Rente grundlegend neu denken

Ganz ohne eine gesetzliche Rentenversicherung wird es wohl nicht gehen. Aber es kann und muss auch nicht alles so bleiben, wie es ist. Viele alternative Ideen wie etwa eine noch stärkere Betonung des Kapitaldeckungsverfahrens, eine steuerbasierte Grundrente, das bedingungslose Grundeinkommen und andere Modelle liegen in der Luft und sollten nicht immer wieder in diesem ewiggleichen „weiter so“ unter den politischen Teppich gekehrt werden. Kinderlose ein weiteres Mal zur Kasse zu bitten, ändert nichts grundlegend.
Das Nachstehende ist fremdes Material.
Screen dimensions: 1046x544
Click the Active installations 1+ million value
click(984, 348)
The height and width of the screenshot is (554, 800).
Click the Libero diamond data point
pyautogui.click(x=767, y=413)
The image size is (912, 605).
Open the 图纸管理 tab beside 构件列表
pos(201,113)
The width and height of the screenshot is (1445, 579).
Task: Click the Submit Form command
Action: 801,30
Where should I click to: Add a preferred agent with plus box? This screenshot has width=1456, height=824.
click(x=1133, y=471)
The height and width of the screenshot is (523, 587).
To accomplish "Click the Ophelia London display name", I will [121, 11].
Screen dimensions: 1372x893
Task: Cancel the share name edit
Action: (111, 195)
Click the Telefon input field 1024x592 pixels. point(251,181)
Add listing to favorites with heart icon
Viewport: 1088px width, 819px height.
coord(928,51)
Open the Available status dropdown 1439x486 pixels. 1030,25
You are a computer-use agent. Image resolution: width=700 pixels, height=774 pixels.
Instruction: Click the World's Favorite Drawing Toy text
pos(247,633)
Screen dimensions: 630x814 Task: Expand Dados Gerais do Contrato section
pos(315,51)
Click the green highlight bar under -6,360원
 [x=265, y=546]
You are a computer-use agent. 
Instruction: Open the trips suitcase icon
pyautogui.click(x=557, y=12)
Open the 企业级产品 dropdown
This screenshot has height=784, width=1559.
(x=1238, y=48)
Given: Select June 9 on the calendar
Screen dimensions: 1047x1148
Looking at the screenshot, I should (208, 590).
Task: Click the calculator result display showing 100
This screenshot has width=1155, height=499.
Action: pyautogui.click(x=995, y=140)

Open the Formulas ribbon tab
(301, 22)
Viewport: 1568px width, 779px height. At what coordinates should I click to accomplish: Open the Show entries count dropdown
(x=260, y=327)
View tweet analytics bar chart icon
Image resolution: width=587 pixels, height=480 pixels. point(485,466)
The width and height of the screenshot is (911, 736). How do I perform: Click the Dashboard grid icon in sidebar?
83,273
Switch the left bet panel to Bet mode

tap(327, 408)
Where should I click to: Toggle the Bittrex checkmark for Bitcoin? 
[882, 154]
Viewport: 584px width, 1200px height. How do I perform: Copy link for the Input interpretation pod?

Aber genau das wäre endlich mal notwendig – weil sich auch die Umstände grundlegend geändert haben.

So wie wir uns heute die Freiheit nehmen, eine Familie zu gründen oder auch nicht, so sollten wir auch dafür einstehen, dass sich die jungen und nachfolgenden Generationen frei entwickeln können. Der Verzicht auf falsche Sätze wäre ein Anfang: Die Leuten kriegen eben nicht immer genug Kinder. Und wir ziehen keine Beitragszahler groß. Sondern hoffentlich tüchtige und eigenständige Menschen, die einmal besser für sich selbst sorgen können, als wir es heute tun.

 

Katharina Lotter ist Diplom-Wirtschaftsjuristin (FH) und findet, dass Ökonomie zu wichtig ist, um sie allein den Spezialisten zu überlassen. Um als Journalistin einem breiteren Publikum Lust auf Wirtschaft zu machen, kündigte sie im Krisenjahr 2008 ihren sicheren Job in einer Unternehmensberatung, absolvierte Praktika bei dem Wirtschaftsmagazin „brand eins“ sowie der „Financial Times Deutschland“ und arbeitete einige Jahre als freie Autorin für u.a. „Die Welt“ und das Magazin „liberal“ der Friedrich-Naumann-Stiftung.